Page 1/1

Marissa Nadler - For my Crimes

Publié : 24 oct. 2018, 20:35
par chibougue
Image

C'est avec l'album "July" que je suis tombé sous le charme de la chanteuse américaine Marissa Nadler en 2014. Cette chansonnière est souvent cataloguée dans le rayon "gothic-folk". Une catégorie qui ne rime en rien inventée par de critiques désireux de se rendre intéressants? Pas vraiment. Il est vrai que l'approche americana qu'elle préconise fait d'elle une artiste que l'on peut qualifier de folk mais, à cause des sujets généralement sombres qu'elle aborde et des ambiances nocturnes qu'elle aime conférer à ses chansons, le terme "gothique" lui sied également.

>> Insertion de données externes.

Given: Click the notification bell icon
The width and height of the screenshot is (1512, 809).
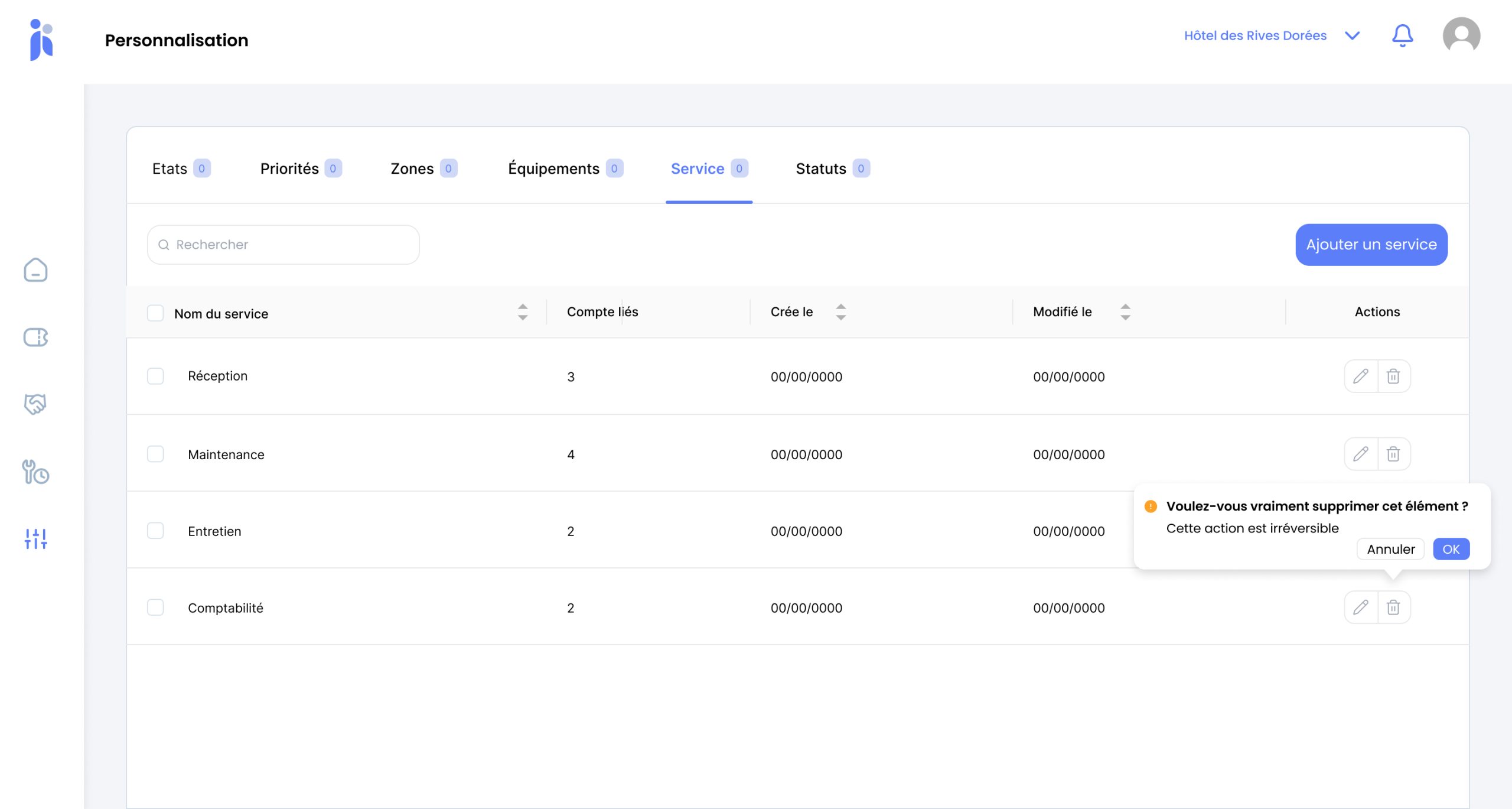Looking at the screenshot, I should 1402,36.
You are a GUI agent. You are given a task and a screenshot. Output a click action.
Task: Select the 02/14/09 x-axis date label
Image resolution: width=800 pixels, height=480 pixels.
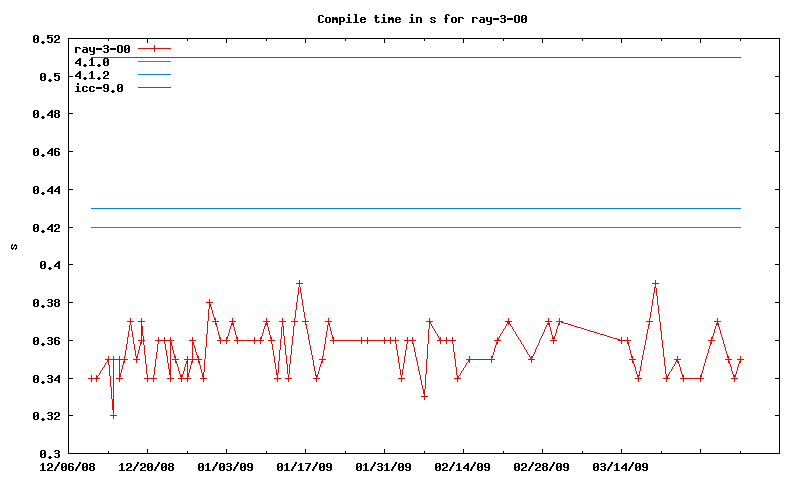pyautogui.click(x=462, y=467)
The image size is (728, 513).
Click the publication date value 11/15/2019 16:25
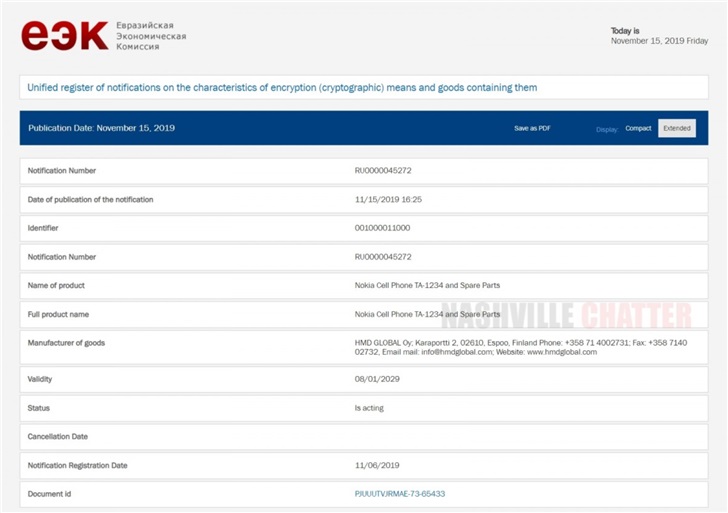(x=388, y=200)
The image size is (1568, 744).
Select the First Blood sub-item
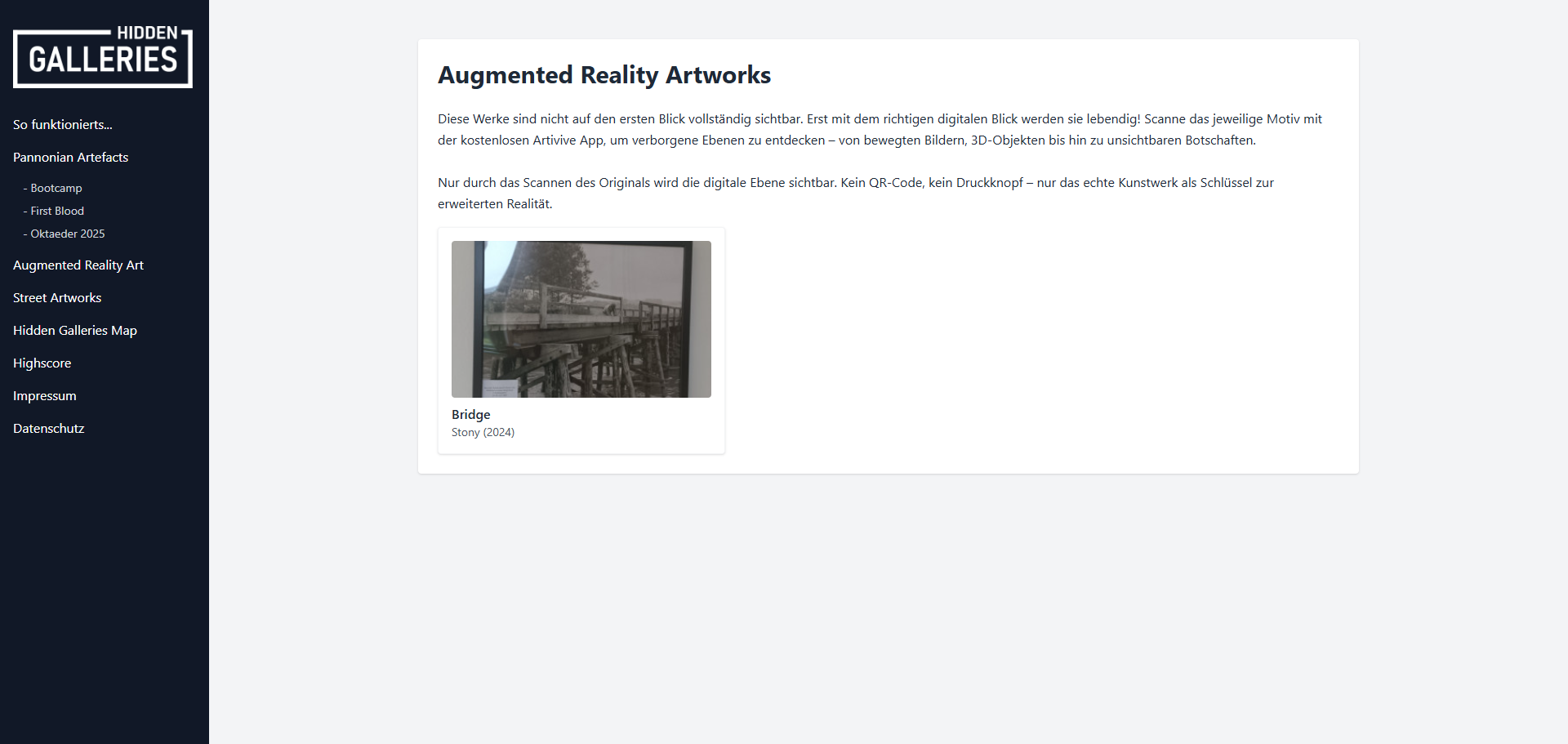click(x=53, y=211)
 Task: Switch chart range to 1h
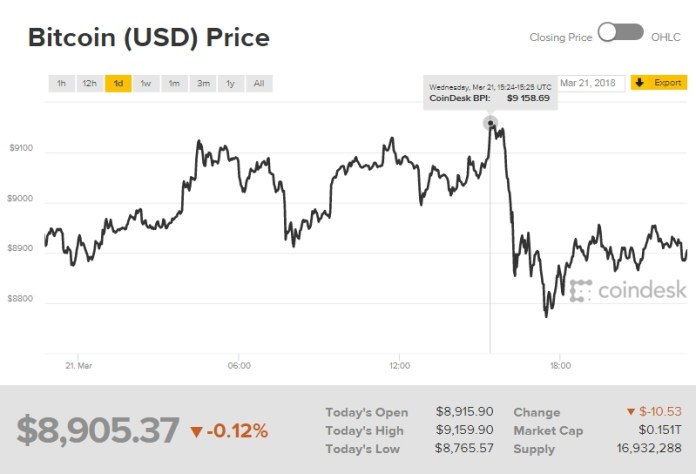[x=61, y=83]
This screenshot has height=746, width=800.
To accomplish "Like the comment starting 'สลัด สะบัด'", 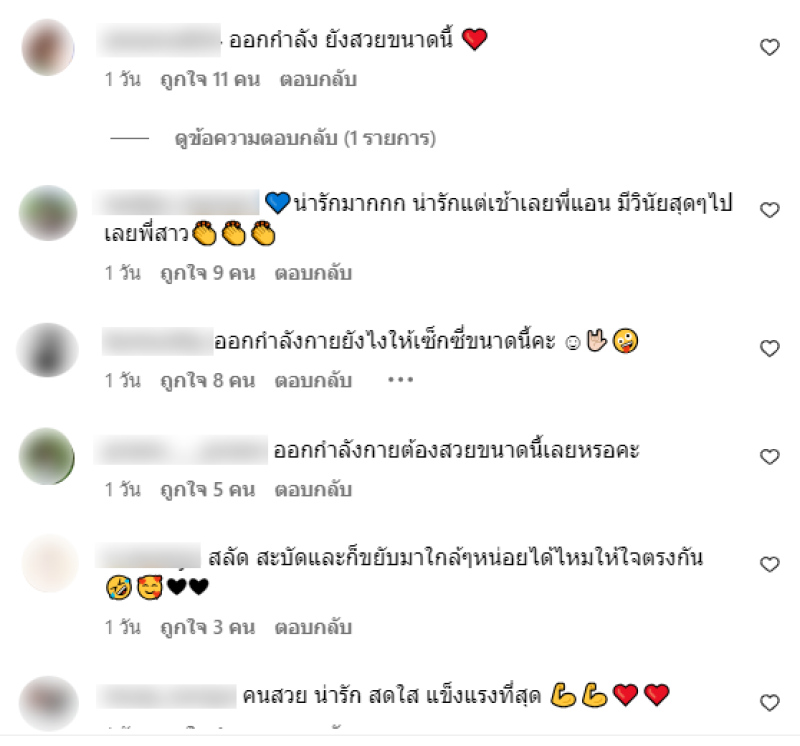I will click(769, 564).
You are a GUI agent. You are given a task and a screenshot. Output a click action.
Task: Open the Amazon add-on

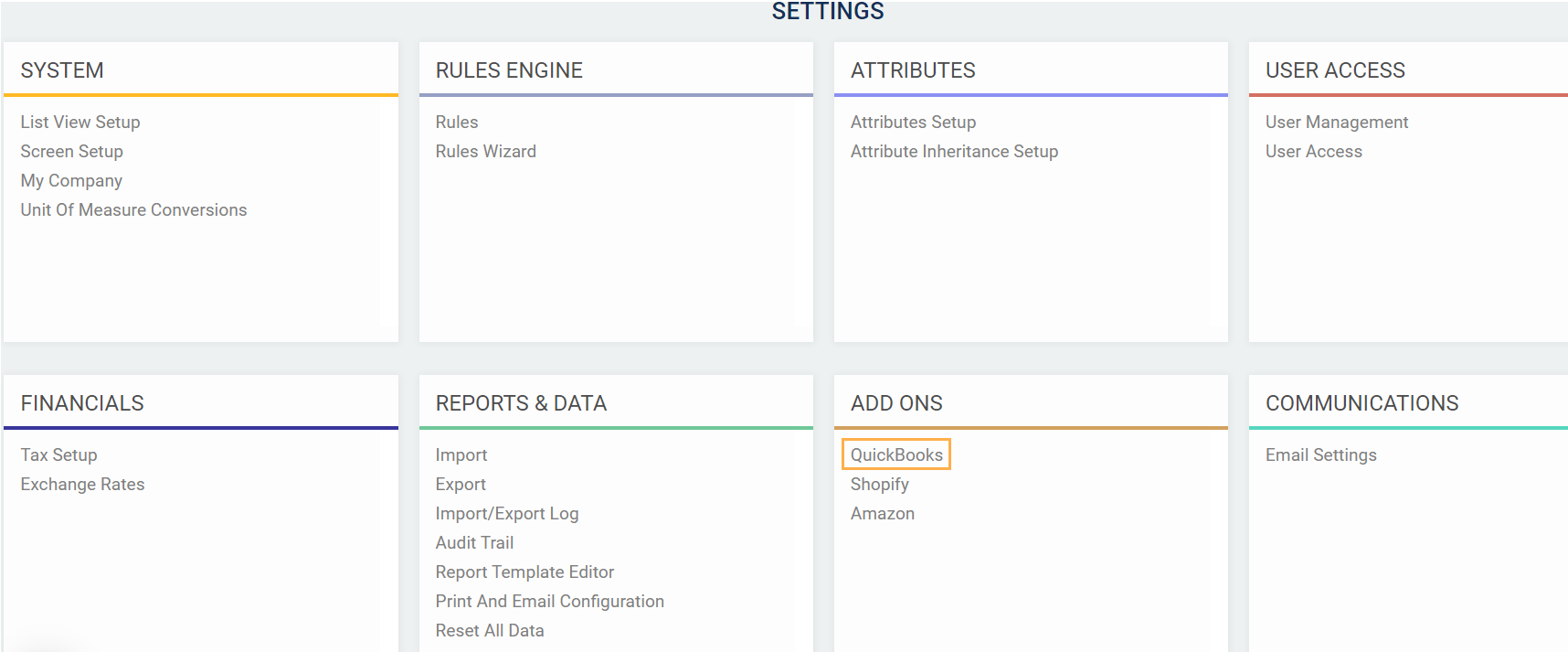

Madame Nadler avait confié la réalisation de "July" à Randall Dunn, un type qui a surtout bossé avec des groupes lourds tels que Sunn O))), Earth ou Wolves in the Throne Room. À mon avis, Dunn est d'ailleurs - avec Scott Ballou de Converge - un des réalisateurs le plus chevronnés sur la planète metal. Ce collaborateur inattendu avait réussi à magnifier le côté obscur de la chanteuse dont l'album était une des plus belles réussites. Deux ans plus tard, elle retrouvait le bonhomme sur "Strangers", un autre bon coup. Cette fois-ci, Dunn (avec l'aide du violoniste Eyvind Kang) avait paré les chansons de la dame d'arrangements plus fournis qu'à l'habitude. En résultait son disque le plus "habillé" à ce jour.

J'avais hâte de voir de quoi serait fait l'après Randall Dunn pour Marissa Nadler, quelle direction elle allait prendre au sortir de cette rencontre. "For my Crimes" marque, pour la chanteuse, un retour à la maison car après deux albums créés dans les studios Avast à Seattle, repère de Dunn le poilu, elle a enregistré ce nouveau disque au Massachusetts où elle réside. Il s'agit également d'un retour aux sources du point de vue musical puisqu'elle a choisi de revenir à un son plus intimiste et de laisser derrière elle les ornementations sophistiquées élaborées par le réalisateur. Est-ce un pas en arrière comme s'en désolent certains critiques sur le web? En ce qui me concerne, non.



C'est que même si sur le plan stylistique, Nadler semble retourner sur des terrains qu'elle a déjà foulés, elle n'a cessé de peaufiné son écriture. En fait, les chansons de ce "For my Crimes" sont plus abouties que ce qu'elle nous a offert par le passé. Elles n'auraient pas déparé sur un album d'un monstre sacré de l'americana comme Johnny Cash ou Patsy Cline, par exemple. Oui, ces mélodies ont un petit quelque chose de suranné qui, accolé au côté sombre de la demoiselle, fait qu'elles seraient également à leur place dans la trame sonore d'un film de David Lynch, un cinéaste que la chanteuse admire et qui, lorsqu'il se fait musicien loge à la même enseigne qu'elle: les disques Sacred Bones.

Dans ce joli bouquet de fleurs noires, certaines se démarquent particulièrement: la très belle "I can't Listen to Gene Clark Anymore" sur laquelle on entend les choeurs de Sharon Von Etten, "Flame Thrower" que vient agrémenter le jeu de la violoncelliste Janel Leppin (la seule présence de cette musicienne donne à l'album une tout autre couleur), la poignante "For my Crimes" sur laquelle c'est nulle autre qu'Angel Olsen qui joue à la choriste, et surtout "Blue Vapor", la pièce la plus enlevée de l'ensemble grâce à la batterie de Patty Schemel de Hole. Font également partie de l'aventure la harpiste Mary Lattimore, la bassiste Eva Gardner et la chanteuse Kristin Kontrol. Oui, il y a beaucoup de filles à bord!



Côté textes, Marissa Nadler est de plus en plus une raconteuse d'histoires. Sur la pièce qui donne son titre à l'album, par exemple, elle se met dans la peau d'un condamné qui se sait sur le point de mourir et qui espère qu'on retiendra autre chose de lui que les crimes qu'il a commis. La filiation avec un Johnny Cash qui personnifiait souvent des prisonniers et des laissés-pour-compte est directe. Le grand livre de la chanson americana continue de s'écrire.